Linear Algebra

\( \)

Linear algebra is the branch of mathematics concerning linear equations and numbers represented in scalars, vectors, matrices, and tensors. As activations, parameters or weights in machine learning and neural networks are usually denoted as vectors, matrices or tensors, Linear Algebra is central to the underlying theory of machine learning.

Set of Numbers

Scalars, vectors, matrices, and tensors are containing numbers, and these numbers belong to sets of numbers. There are a few common sets of numbers:

\(\mathbb{N}\) represents the set of positive integers \((1, 2, 3, 4, …)\) (dependent on the actual definition 0 belongs to this set or not).

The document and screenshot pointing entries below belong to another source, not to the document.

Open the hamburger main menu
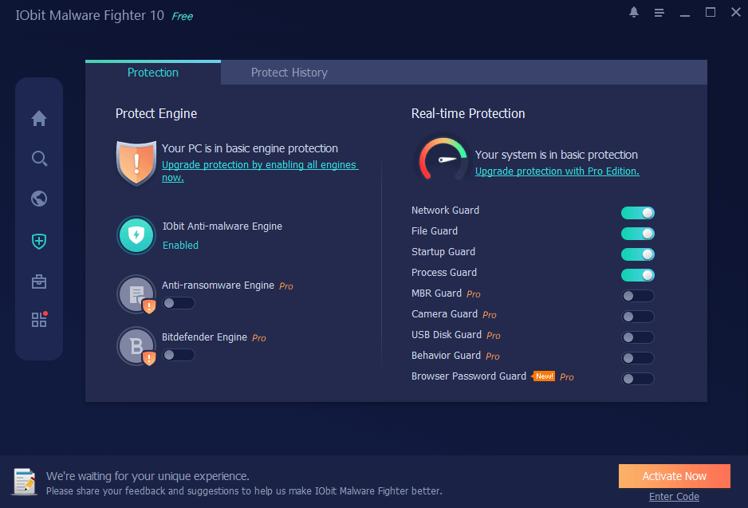The image size is (748, 508). coord(659,12)
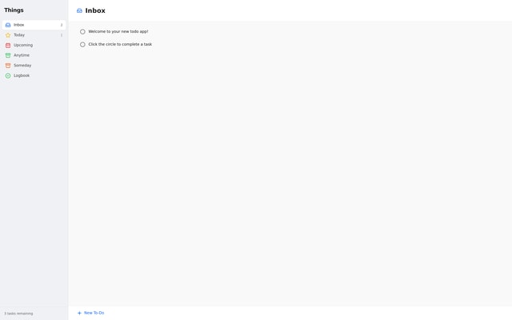
Task: Click the Upcoming calendar icon
Action: tap(8, 46)
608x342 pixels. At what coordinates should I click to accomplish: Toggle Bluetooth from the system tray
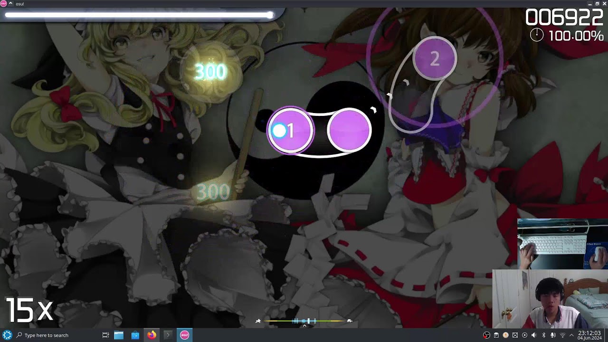[543, 335]
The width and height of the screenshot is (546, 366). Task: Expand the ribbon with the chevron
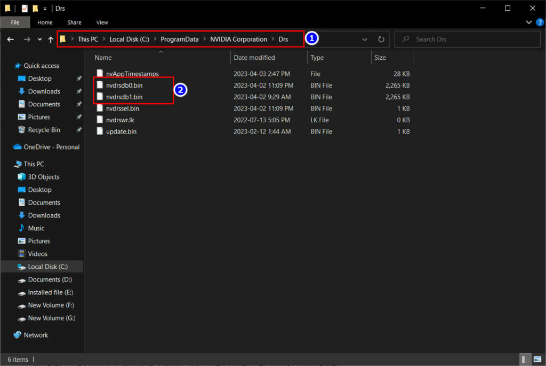(x=528, y=22)
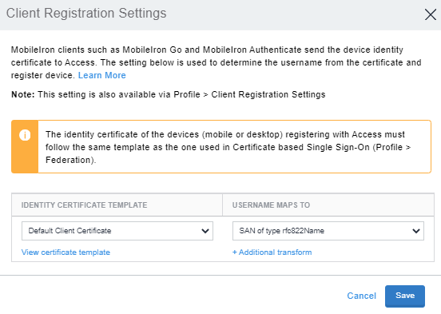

\(\mathbb{Z}\) represents the set of negative, zero and positive integers \((…, -4, -3, -2, -1, 0, 1, 2, 3, 4, …)\).

\(\mathbb{Q}\) represents the set of rational numbers (numbers that may be expressed as a fraction of two integers).

\(\mathbb{R}\) represents the set of real-valued numbers, which contains the rational numbers (\(\mathbb{Q}\)) and the non-rational numbers like \(\pi\) or \(\sqrt{2}\). In the following, scalars, vectors, matrices, or tensors are usually containing numbers from the set \(\mathbb{R}\).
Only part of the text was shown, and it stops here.